7話
情報収集のためレイさんと別れた俺は、一度《ファーストキャピタル》へ戻ることにした。あの街にはいまだ多くのプレイヤーたちがおり、NPCも数え切れないほどに存在しているので、まだ知らない情報があっても全くおかしくないからだ。
「改めてみると、相当でかい都市だよなぁ……」
そう呟く俺の視線の先には、《ファーストキャピタル》新市街の摩天楼がある。中央広場や復活の大聖堂は旧市街側にあったので街にいるときはほとんど気づかなかったが、遠くから眺めてみると確かに大きいビルが目立つ。
そんなふうに風景を楽しみながら歩いていると、ゲームの中だということを忘れてしまいそうになる。昨日の今日で忘れてしまいそうになるのは何とも現実に未練が無いものだと自分でも思う。
澄んだ青い空、広がる草原、吹き抜ける風、それらはすべて仮想のものだと理屈ではわかっているのに、今の自分はそれこそを現実だと考え始めているということに若干の不安を覚えつつも心地よさを感じている。
不思議な感情になりながら歩き続けていると、いつの間にか旧市街に入っていたようだ。
雑多な旧市街の下町にNPC達の喧騒が響く。
他のプレイヤーたちも徐々に行動する余裕が出てきたようで、東の方に走っていくプレイヤーや数人で集まって話し込んでいる集団をちょこちょこ目にする。これからの方針について相談しているのだろう。
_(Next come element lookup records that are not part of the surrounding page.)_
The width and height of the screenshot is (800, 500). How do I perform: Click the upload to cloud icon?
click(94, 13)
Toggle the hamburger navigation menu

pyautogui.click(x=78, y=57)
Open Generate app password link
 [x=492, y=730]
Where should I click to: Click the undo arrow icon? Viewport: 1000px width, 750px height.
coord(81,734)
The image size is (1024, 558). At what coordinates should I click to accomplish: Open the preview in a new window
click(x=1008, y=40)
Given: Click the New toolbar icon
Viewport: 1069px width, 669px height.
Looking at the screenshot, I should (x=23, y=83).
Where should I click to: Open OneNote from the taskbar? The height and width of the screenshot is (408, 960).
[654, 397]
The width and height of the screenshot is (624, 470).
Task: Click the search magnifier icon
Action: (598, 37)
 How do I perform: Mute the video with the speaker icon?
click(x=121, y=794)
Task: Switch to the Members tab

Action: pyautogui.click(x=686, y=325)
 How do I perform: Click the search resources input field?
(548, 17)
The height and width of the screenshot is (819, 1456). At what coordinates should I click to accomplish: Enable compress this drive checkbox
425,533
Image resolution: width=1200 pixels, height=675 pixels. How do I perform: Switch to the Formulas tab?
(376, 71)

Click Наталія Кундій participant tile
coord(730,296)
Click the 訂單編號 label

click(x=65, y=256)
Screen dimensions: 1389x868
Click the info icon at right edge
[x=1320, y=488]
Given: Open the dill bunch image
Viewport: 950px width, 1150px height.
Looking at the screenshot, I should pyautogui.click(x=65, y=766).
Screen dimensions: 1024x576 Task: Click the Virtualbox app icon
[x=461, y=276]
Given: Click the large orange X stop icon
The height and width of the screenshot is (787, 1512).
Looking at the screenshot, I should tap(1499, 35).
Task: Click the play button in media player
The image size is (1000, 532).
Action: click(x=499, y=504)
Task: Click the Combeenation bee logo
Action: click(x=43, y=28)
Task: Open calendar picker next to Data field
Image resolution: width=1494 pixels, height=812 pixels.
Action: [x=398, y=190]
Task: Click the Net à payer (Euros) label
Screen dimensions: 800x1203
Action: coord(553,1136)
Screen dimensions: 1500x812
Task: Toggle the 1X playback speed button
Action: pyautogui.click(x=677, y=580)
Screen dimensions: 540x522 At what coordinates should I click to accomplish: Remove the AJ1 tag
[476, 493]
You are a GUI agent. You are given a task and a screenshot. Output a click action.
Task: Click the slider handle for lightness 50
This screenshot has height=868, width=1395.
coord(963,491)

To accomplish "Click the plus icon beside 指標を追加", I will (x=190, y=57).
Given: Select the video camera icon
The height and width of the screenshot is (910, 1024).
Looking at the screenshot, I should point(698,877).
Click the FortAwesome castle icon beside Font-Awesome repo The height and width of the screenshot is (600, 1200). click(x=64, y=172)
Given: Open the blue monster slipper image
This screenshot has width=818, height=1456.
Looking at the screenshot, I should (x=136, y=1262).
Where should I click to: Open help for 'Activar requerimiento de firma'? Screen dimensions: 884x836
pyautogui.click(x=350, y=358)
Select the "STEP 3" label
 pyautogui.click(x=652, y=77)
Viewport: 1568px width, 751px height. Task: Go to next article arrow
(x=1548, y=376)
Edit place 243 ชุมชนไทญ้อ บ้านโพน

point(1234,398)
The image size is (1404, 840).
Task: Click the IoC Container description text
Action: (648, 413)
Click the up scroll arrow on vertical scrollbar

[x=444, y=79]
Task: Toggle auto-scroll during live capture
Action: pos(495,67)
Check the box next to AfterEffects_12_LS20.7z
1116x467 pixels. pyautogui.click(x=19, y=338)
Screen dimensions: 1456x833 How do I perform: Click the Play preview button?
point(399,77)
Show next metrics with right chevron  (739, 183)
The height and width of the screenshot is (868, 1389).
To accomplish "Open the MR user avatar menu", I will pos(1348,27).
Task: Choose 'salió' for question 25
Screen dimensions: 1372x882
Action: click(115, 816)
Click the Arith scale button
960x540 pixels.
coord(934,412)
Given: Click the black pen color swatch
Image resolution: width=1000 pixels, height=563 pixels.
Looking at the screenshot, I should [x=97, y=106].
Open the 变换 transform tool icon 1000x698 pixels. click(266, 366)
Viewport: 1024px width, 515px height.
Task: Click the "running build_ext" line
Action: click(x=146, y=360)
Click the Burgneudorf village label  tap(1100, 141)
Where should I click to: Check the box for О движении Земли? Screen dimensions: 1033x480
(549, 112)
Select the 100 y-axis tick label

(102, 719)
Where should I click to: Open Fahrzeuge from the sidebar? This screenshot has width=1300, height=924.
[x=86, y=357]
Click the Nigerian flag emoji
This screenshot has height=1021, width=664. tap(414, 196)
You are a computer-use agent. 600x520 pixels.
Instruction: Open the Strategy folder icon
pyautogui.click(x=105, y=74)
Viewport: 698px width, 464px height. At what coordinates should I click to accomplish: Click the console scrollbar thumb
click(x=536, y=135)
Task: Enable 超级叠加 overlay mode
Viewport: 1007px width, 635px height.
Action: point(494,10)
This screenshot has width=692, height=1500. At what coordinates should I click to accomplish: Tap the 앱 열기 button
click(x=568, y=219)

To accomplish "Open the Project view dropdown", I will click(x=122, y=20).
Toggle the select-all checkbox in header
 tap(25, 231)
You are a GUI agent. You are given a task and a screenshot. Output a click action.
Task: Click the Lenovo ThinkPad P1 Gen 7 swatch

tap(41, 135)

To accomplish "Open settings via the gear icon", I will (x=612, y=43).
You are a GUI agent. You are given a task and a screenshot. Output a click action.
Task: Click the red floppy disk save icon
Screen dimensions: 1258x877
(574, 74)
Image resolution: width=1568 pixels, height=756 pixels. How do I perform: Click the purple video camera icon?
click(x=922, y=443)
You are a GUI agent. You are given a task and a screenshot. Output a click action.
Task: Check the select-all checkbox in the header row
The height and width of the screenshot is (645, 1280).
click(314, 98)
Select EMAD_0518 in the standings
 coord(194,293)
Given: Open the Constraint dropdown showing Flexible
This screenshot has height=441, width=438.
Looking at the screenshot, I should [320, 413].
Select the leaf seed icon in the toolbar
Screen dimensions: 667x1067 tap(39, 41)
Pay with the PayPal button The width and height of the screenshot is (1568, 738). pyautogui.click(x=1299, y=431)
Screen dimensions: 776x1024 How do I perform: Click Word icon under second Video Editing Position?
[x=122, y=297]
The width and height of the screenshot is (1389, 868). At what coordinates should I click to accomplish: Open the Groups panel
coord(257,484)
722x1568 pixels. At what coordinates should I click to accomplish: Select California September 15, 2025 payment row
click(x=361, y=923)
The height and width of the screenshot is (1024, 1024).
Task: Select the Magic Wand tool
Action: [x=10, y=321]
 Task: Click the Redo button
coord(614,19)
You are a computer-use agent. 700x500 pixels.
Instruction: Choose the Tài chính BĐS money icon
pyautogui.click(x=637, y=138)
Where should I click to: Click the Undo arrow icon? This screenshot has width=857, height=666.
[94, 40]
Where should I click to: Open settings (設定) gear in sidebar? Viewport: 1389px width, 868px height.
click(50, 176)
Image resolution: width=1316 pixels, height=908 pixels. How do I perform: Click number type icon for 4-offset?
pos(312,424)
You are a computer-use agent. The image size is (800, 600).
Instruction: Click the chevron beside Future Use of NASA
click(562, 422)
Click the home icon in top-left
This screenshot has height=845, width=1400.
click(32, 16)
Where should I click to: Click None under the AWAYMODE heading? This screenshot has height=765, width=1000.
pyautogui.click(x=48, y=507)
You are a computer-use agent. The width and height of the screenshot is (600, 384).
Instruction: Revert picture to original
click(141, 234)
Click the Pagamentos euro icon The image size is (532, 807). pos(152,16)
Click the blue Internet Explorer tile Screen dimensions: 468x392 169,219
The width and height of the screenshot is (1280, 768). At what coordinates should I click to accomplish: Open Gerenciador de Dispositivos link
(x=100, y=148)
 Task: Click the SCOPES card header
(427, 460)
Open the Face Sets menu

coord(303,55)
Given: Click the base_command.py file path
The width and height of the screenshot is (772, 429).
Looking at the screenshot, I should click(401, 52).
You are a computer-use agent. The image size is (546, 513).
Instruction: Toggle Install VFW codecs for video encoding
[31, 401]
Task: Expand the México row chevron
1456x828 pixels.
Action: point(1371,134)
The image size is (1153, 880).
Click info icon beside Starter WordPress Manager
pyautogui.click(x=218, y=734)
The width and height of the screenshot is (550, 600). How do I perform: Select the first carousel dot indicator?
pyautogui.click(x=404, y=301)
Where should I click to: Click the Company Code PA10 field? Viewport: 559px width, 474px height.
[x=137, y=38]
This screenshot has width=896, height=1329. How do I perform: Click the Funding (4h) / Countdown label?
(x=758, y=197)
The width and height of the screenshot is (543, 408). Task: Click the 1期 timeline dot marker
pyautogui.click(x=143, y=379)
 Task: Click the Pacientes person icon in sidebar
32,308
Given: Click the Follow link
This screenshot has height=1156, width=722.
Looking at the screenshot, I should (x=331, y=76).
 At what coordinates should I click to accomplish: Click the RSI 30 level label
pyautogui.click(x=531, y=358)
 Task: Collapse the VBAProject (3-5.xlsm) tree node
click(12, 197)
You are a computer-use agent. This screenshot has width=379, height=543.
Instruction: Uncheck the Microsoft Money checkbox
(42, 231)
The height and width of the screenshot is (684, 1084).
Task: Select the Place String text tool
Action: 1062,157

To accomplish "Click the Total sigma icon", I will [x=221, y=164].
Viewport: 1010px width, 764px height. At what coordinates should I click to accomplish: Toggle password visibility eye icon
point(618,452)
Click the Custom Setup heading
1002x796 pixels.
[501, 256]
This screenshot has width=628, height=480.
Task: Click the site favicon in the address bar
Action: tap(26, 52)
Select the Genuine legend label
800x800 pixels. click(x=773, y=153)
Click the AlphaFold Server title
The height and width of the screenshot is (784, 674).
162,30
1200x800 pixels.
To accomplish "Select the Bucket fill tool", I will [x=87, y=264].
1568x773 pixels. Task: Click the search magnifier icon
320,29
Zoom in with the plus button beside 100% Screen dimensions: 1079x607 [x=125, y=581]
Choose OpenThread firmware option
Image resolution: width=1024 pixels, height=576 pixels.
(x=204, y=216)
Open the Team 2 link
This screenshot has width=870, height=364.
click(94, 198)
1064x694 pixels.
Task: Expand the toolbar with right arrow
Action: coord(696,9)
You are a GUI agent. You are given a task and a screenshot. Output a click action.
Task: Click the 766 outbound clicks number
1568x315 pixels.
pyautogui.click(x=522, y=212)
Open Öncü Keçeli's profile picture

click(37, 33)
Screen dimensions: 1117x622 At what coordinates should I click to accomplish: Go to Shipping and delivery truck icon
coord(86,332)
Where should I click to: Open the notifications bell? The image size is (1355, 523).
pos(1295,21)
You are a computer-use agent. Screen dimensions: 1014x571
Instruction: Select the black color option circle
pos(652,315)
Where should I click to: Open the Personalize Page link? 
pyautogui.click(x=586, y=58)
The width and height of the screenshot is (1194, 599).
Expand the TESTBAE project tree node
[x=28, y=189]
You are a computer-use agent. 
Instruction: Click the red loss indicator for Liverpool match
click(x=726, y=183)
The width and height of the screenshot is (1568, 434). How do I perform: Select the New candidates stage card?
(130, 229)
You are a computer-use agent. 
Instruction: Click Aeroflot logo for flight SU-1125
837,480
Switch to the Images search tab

そんな集団を尻目に、新市街のほうへと歩く。高層ビルと言えばオフィスやホテルなどが入っているとあたりをつけて、柔らかいベッドで眠れる部屋を探すためだ。
高級ホテル感あふれる建物の前に来た俺は入り口のドアに手をかけようとしたが、入ることは叶わなかった。
警告音とともに表示されたメッセージには、「名声値が足りません」との表示によって、俺は高級ホテルから拒絶された。
「門前払いかよ…… 名声値って何だっけ、チュートリアルで見たような……」
そう呟きながら、ベンチに座りヘルプを参照していると確かにそこには名声値という項目が存在した。
「えーっと……? 名声値は、クエストなどをこなすことで上昇し、上昇度合いによってNPCからより良いサービスを受けられます……って何だよこのクソシステム!宿くらい自由に泊めさせろよ!」
そんな毒を吐きながら、高級ホテル前をあとにする。
「名声値……名声値かぁ…… 普通に金稼いで良いベッド買うのとどっちが安上がりだろな……」
見れば、周囲はスーツやドレスの見るからに高そうな装いのNPCだらけで、そんな中カウボーイ風の初期装備の俺はいかにも目立つ。
居心地の悪さを感じた俺は逃げるように新市街を去った。
中央広場へと逃げてくると、そこには朝には存在しなかったはずの掲示板が設置されていた。周囲にいたプレイヤーに聞くと、一部の奇特なプレイヤーたちが情報交換掲示板と銘打って設置したそうだ。
木の板と棒を雑に組み合わせて作られた粗雑な掲示板には、すでにいくつかのメモが貼られていた。中でも一番大きく目立つように貼られているのは、ゲーム内で死んでも復活できるという情報だ。おそらく昨日レイさんが言った、「可能な限り多くの人に伝えてほしい」という言葉を聞いていたプレイヤーが情報を伝え、さらに情報を多くの人から集め、それをまた多くの人に伝える目的で設置したのだろう。
「『誰でもどんな情報でもどんどん貼り付けてください。真偽を調べてからまとめます』……か。そううまくいくかな……?」
一部のプレイヤーが悪質な嘘情報を流さないとは断言できないし……といやな想像が頭をよぎる。それによって善良なプレイヤーから装備やシルバー、アイテムなどを巻き上げる輩がいないとも限らない。
そう考えながらもめぼしい情報が無いか掲示板を読んでいると、「ベッド入手クエスト」というタイトルとともにクエを受けれる場所や必要な材料などが書いてあるのを見つけた。
「ベッド入手か……買うわけでも部屋変えるわけでもないから金かからないしこれで行くか……」
近くの道具屋で小さいノートとペンを買って、クエストに関する情報を一通りメモした。
「とりあえずこのくらいでいいか。っと……もう夜じゃねーか。レイさんの部屋は確か……」
そう呟きながら俺は黄昏の《ファーストキャピタル》を駆けるのだった。